> [TASK DIRECTIONS] Among the records below, find each line bearing the word "computer" and copy it.

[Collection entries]
Content starts

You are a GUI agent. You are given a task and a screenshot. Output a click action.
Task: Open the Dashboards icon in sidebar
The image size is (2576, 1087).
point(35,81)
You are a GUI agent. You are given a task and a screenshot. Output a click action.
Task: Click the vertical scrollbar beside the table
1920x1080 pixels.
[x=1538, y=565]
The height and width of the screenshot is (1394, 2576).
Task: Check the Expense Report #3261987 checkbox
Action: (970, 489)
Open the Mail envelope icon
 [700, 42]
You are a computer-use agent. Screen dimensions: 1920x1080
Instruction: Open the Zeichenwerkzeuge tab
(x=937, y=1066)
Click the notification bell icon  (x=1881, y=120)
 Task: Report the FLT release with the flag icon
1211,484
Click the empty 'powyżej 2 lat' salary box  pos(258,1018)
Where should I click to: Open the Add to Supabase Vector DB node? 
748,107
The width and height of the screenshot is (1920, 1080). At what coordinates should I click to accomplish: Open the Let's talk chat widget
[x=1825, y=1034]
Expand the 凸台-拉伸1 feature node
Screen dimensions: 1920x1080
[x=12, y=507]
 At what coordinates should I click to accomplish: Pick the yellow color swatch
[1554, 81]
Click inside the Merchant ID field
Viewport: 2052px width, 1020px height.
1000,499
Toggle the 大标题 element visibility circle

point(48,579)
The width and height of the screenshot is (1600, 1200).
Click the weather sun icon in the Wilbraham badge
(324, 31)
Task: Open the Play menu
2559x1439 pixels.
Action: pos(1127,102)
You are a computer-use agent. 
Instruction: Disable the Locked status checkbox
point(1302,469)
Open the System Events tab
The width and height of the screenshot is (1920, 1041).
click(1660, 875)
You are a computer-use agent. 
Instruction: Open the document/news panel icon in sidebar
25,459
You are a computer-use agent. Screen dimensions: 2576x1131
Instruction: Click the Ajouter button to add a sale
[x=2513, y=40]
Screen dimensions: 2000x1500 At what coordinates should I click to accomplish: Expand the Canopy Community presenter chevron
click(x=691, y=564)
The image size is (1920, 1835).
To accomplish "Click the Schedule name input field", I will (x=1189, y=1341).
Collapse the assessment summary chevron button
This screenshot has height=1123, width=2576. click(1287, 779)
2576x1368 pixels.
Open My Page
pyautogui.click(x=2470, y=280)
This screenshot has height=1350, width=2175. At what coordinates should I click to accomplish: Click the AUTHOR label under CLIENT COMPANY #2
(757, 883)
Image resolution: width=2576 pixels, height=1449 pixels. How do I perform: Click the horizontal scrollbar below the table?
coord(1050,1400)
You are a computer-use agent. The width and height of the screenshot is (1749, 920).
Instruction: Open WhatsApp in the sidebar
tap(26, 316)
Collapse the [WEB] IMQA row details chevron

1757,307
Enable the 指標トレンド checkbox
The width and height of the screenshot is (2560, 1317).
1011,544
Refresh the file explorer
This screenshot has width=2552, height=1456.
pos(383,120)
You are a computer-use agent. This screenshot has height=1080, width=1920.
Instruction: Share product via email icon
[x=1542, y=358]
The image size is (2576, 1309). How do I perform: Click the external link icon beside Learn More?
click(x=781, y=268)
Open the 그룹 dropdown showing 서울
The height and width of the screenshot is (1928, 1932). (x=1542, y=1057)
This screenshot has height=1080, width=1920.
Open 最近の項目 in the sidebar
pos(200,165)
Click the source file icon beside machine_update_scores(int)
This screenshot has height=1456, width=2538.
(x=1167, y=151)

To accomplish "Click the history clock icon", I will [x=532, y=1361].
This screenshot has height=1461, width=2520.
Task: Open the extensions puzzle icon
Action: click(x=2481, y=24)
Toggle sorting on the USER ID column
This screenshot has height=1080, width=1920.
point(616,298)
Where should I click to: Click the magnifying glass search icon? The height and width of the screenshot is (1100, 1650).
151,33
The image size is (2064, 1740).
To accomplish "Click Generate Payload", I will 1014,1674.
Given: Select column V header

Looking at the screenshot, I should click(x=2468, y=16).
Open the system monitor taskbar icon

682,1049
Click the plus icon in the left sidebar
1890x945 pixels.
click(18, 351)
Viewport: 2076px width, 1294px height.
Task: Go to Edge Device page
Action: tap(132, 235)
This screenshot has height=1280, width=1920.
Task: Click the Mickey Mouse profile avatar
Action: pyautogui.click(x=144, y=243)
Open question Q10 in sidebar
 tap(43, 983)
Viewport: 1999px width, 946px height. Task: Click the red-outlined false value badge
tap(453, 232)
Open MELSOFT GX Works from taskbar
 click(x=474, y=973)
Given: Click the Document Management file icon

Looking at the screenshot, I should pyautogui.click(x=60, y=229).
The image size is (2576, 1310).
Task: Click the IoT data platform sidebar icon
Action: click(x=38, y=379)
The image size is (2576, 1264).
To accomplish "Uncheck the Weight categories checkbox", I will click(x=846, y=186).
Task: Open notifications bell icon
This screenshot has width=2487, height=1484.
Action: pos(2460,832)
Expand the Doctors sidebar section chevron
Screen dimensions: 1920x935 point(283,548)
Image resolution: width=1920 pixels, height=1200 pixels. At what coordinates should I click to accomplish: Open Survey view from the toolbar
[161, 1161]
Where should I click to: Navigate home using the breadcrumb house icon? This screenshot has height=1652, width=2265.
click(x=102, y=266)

Content ends

> [SOLUTION]
You are a computer-use agent. Screen dimensions: 1920x1080
You are a computer-use agent. 
You are a computer-use agent. 
You are a computer-use agent. Screen dimensions: 2576x1131
You are a computer-use agent. The width and height of the screenshot is (1749, 920).
You are a computer-use agent. This screenshot has height=1080, width=1920.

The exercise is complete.